Deloitte ha presentato un “Agentic AI Blueprint” focalizzato in particolare sul settore delle telecomunicazioni, stimando che queste applicazioni potranno generare fino a 150 miliardi di dollari di valore nei prossimi 5 anni. Parallelamente, ha lanciato una “Global Agentic Network” per accelerare lo sviluppo e la diffusione di agenti digitali in imprese globali.

All’interno della piattaforma di audit, Omnia, sta integrando moduli agentici capaci di agire in autonomia su task come revisione di documentazione, interrogazione di bilanci, redazione automatica e gestione del flusso di dati.

Con il prodotto Zora AI, Deloitte propone agenti intelligenti verticali nei domini finanziari, supply chain, procurement, sicurezza, con capacità di ragionamento, percezione e azione autonoma.

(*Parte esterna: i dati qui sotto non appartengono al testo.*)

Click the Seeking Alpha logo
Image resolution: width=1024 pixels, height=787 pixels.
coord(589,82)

Tutto questo va accompagnato da un contorno “governance affidabile”, nel gergo “Trustworthy AI”, che include controlli, audit, regole di accesso e “human-in-the-loop”.

Il bias da overpromessa
Deloitte parla di value enorme (150 miliardi per le telco), ma queste stime come spesso accade nei white paper vanno prese con cautela. Le condizioni operative, i vincoli legacy, l’adozione culturale, i rischi normativi possono dimezzare (e talvolta annullare) il “valore teorico”.

La “zona grigia” del “che cosa non deve essere agente”
Non serve un agente per ogni workflow. Le attività statiche, i report standard che non richiedono reasoning possono continuare a funzionare meglio con modelli analitici classici, senza arretrare nella modalità “agentica”.

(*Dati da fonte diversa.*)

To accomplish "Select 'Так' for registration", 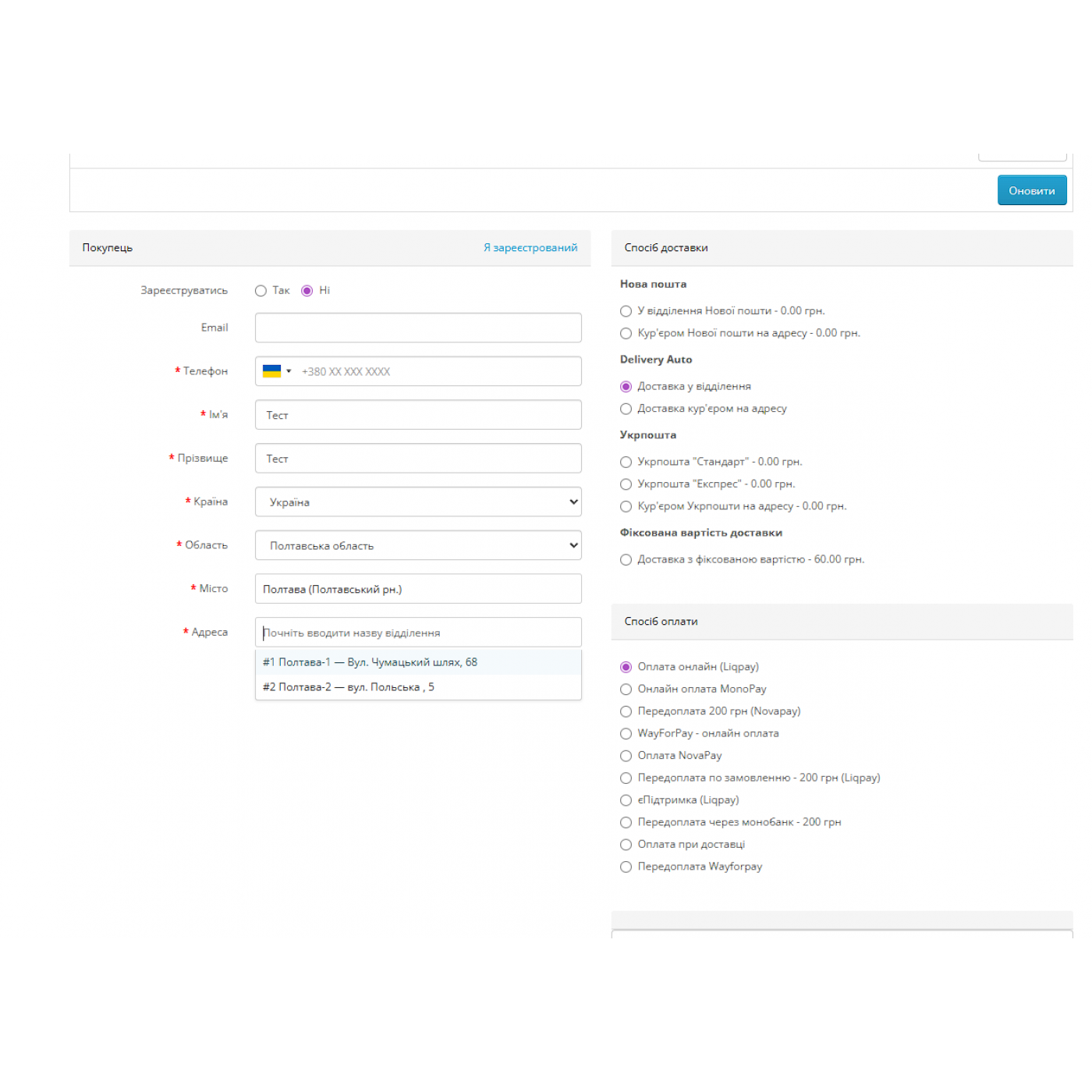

Governance, sicurezza, accountability
Nel campo dell’AI agentica l’errore non è solo un bug: può avere effetti a cascata. Serve un framework rigoroso di autorizzazioni, logging, rollback, possibilità di intervento umano. È proprio qui che stanno i maggiori rischi (e i maggiori fallimenti). Studi accademici recenti segnalano che delegare potere decisionale a entità autonome richiede nuovi modelli di “authenticated delegation” per responsabilizzare gli agenti digitali. vedi arXiv

Il salto tra pilota e scala
Molte aziende falliscono non per colpa della tecnologia, ma per non avere un percorso chiaro da PoC (proof of concept) a roll-out su larga scala. Deloitte lo sa: il suo blueprint è costruito proprio per “scale” reali. Però non basta un buon blueprint se l’azienda cliente non ha maturità digitale, infrastrutture moderne, cultura del fallimento rapido e un team di ingegneria capace.

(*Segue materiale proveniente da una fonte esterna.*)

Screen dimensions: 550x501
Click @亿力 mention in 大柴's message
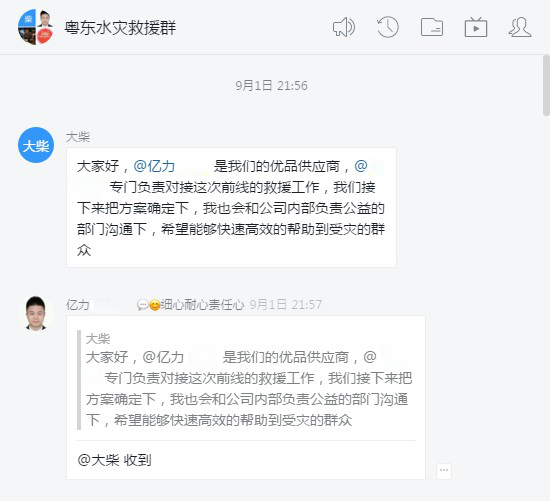click(154, 166)
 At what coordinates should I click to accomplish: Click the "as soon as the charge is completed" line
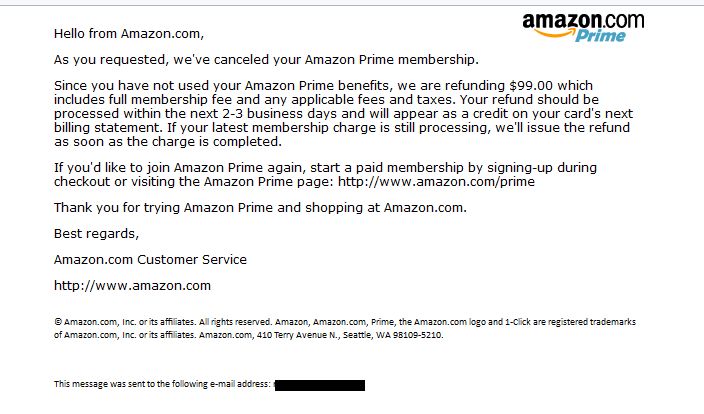(168, 141)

Trasparenza vs “non-explanatory”
È legittimo per certi flussi (es. verifiche processuali), ma in contesti regolamentati, auditoria, finanza, i decisori vogliono “perché questa scelta?”. Se l’agente diventa “scatola nera”, il rischio di rigetto è alto. Deloitte tenta di mitigare con il concetto di “human-in-the-loop” e controlli integrati nel ciclo.

E’ un annuncio concreto, non puro marketing. Ma non è oro che luccica. La vera battaglia non è costruire l’agente più intelligente: è integrarlo nei processi, con governance forte, visibilità, rollback, fiducia umana, infrastrutture solide. Il framework è valido come filtro interno ciò che Deloitte sta aggiungendo è spesso infrastruttura, modello operativo e credibilità di scala.